John Moses Browning (January 23, 1855 - November 26, 1926), born in Ogden, Utah, was an American firearms designer who developed many varieties of military and civilian firearms, cartridges, and gun mechanisms, many of which are still in use around the world. He is arguably the most important figure in the development of modern automatic and semi-automatic firearms and is credited with 128 gun patents. He made his first firearm at age 13 in his father's gun shop, and was awarded his first patent on October 7, 1879 at the age of 24.
Browning influenced nearly all categories of firearms design. He invented or made significant improvements to single-shot, lever-action, and slide-action, rifles and shotguns. His most significant contributions were arguably in the area of autoloading firearms. He developed the first autoloading pistols that were both reliable and compact by inventing the telescoping bolt, integrating the bolt and barrel shroud into what is known as the pistol slide. Browning's telescoping bolt design is now found on nearly every modern semi-automatic pistol, as well as several modern fully automatic weapons. He also developed the first gas-operated machine gun, the Colt-Browning Model 1895-a system that surpassed mechanical recoil operation to become the standard for most high-power self-loading firearm designs worldwide. Browning would also make significant contributions to automatic cannon development.

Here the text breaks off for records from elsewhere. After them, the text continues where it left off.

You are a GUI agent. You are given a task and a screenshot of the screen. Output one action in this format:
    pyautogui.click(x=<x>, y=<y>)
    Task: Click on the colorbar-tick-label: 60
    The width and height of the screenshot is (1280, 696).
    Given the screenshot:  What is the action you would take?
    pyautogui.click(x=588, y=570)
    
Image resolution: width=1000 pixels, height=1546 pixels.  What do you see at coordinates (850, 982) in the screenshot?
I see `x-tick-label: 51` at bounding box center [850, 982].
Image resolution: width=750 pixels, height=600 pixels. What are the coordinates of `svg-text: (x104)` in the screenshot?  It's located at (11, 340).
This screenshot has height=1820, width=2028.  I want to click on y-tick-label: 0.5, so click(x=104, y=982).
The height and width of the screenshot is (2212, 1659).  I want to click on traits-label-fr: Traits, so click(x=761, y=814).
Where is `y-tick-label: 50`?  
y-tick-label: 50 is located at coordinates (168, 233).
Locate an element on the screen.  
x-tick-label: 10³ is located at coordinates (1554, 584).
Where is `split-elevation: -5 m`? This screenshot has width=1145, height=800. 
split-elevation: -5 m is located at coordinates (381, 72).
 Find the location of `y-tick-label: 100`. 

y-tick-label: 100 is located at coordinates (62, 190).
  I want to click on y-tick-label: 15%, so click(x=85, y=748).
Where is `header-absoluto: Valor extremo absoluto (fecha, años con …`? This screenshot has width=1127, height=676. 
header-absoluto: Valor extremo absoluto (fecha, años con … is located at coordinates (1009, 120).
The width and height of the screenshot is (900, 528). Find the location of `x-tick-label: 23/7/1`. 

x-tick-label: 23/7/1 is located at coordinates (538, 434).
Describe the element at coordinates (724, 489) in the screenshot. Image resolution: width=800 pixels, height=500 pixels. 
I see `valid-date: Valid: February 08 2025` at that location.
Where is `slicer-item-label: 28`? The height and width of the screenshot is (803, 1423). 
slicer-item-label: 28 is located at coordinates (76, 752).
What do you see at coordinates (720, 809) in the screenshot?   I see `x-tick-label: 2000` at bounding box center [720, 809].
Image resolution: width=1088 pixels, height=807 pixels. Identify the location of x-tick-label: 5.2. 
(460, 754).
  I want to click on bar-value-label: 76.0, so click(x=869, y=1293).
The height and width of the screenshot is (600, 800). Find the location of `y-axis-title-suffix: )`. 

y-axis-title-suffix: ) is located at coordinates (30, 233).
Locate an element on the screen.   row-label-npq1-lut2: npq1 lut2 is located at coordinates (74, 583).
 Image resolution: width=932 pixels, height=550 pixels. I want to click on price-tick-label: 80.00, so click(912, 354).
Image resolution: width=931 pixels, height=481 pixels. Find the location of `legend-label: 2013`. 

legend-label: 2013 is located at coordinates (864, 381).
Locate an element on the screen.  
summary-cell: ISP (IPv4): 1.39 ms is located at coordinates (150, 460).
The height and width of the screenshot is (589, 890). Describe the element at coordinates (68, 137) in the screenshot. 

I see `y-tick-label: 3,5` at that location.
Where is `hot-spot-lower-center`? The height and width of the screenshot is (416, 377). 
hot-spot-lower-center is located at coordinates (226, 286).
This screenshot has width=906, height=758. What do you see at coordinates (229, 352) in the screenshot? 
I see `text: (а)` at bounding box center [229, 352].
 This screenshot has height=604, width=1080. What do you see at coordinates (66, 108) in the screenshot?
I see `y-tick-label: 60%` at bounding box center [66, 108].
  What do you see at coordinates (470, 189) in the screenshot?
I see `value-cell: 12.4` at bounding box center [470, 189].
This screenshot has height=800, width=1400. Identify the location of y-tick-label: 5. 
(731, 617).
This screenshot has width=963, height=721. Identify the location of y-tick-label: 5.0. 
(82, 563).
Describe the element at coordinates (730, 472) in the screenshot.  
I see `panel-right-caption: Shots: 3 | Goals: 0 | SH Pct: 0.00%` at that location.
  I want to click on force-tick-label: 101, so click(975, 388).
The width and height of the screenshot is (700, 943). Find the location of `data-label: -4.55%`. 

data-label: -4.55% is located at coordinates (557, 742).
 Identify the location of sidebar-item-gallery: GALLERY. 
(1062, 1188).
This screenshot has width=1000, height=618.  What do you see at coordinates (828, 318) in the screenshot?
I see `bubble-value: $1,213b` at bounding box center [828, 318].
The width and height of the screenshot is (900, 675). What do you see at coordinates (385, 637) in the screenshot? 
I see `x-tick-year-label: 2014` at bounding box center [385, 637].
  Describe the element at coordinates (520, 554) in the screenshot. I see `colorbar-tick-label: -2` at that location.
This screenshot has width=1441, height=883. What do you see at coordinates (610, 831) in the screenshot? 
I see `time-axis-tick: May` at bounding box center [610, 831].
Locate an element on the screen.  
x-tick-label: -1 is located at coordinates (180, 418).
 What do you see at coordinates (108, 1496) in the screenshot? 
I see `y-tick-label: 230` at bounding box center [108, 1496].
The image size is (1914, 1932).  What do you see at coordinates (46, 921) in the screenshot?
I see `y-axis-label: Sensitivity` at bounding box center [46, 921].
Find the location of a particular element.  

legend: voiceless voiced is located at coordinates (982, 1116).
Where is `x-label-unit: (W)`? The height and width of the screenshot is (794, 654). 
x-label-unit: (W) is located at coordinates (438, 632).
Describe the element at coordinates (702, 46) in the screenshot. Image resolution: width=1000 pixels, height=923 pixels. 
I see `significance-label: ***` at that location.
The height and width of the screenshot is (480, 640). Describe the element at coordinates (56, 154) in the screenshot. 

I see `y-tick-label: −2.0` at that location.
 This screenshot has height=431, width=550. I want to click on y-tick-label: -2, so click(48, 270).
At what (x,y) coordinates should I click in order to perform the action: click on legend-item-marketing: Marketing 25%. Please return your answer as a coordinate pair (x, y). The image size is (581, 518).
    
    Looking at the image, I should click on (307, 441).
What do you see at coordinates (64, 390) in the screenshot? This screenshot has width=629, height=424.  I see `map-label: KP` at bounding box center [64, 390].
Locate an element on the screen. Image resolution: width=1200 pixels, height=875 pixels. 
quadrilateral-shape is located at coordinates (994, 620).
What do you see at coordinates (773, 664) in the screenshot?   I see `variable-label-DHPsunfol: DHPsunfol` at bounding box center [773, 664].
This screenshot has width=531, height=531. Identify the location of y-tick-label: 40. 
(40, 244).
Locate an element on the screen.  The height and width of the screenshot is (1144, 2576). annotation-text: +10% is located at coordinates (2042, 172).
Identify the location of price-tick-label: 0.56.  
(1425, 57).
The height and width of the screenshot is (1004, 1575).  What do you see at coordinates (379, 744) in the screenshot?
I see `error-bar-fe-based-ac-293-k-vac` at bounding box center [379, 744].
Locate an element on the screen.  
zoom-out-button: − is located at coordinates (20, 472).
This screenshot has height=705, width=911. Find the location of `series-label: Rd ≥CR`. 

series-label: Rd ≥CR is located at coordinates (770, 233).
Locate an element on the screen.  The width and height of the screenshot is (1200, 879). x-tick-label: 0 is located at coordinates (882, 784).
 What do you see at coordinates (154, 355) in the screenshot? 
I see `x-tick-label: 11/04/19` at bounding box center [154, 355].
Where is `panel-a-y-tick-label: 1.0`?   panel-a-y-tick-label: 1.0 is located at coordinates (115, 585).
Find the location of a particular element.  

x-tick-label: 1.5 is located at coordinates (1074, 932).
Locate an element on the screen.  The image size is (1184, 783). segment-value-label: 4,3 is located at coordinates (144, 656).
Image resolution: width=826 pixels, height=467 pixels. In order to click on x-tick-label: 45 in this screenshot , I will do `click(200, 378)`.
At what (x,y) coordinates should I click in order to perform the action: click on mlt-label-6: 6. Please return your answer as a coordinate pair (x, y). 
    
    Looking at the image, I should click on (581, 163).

Browning's most successful designs include the M1911 pistol, the Browning Hi Power pistol, the Browning .50 caliber machine gun, the Browning Automatic Rifle, and the Browning Auto-5, a ground-breaking semi-automatic shotgun. These arms are nearly identical today to those assembled by Browning, with only minor changes in detail and cosmetics. Even today, John Browning's guns are still some of the most copied guns in the world.